Proceeds of the $300,000 loan ultimately ended up in other McDougal land projects, and a portion was used to purchase a tract of land in the name of Whitewater Development Corp.
Defense attorney Bobby McDaniel blasted Starr's prosecutors, saying they made McDougal a "political prisoner" because she refused to help with their investigation of the Clintons. "She is a pawn of a political agenda," he said. McDaniel said McDougal will appeal her conviction.
Susan McDougal was convicted in May on four counts, including mail fraud, misapplication of funds, making false statements and false entries. Howard sentenced her to two-year concurrent terms for each of the first three counts. He suspended sentence on the fourth count but gave her probation, the fine and community service.

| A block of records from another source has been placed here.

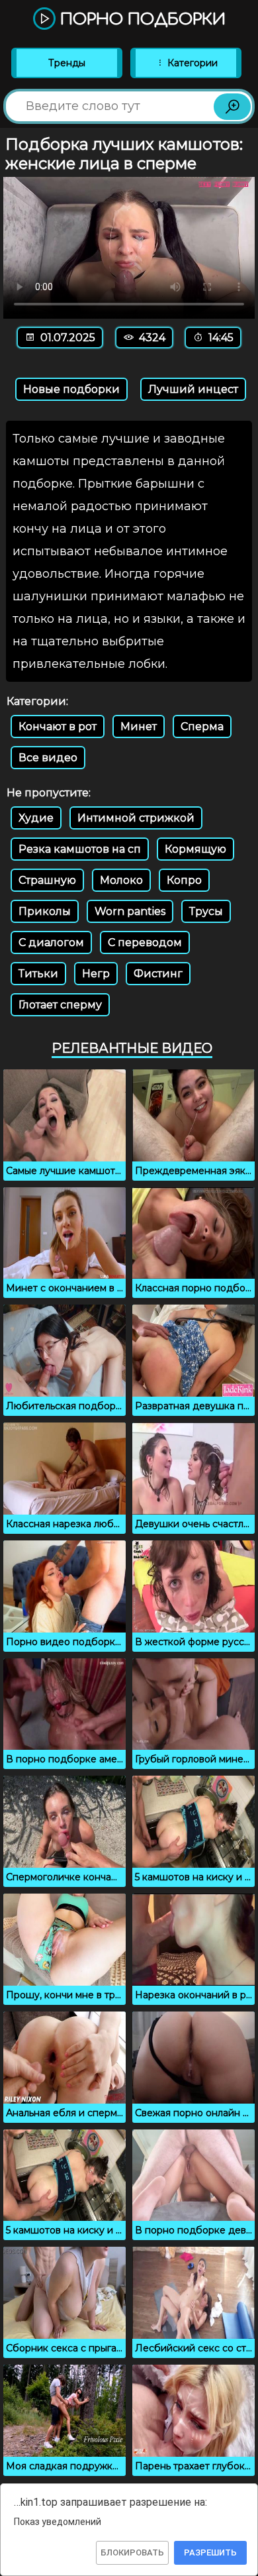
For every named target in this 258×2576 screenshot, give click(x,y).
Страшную (47, 880)
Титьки (38, 973)
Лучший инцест (193, 389)
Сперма (202, 726)
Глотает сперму (60, 1004)
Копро (184, 880)
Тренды (66, 63)
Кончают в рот (58, 726)
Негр (96, 973)
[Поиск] (232, 106)
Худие (36, 818)
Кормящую (195, 849)
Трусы (206, 911)
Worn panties (130, 911)
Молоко (121, 880)
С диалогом (51, 942)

James McDougal's sentencing was set for Monday, but Howard ordered a 90-day delay. McDougal, who has acidly criticized Starr's office, has said he is now cooperating with prosecutors in their probe.
Susan McDougal's fiance, Pat Harris of Los Angeles, testified that they began their relationship 12 years ago while the McDougals were still married and Harris worked at Madison. Speaking through tears as he sat on the witness stand, Harris said the pressures of the case have prevented the couple from starting a family. "We would like to pick up the pieces. There are hopes and dreams," he said.
But Jahn argued for a stiff prison term and fine. Despite promises she would not have to incriminate herself, her former husband or her family, she refused to cooperate with authorities.
McDaniel told reporters after court that Jahn told him in a recent telephone call that prosecutors wanted Susan McDougal to provide information on the Clintons. Starr in a statement tonight said no deal had been offered to her.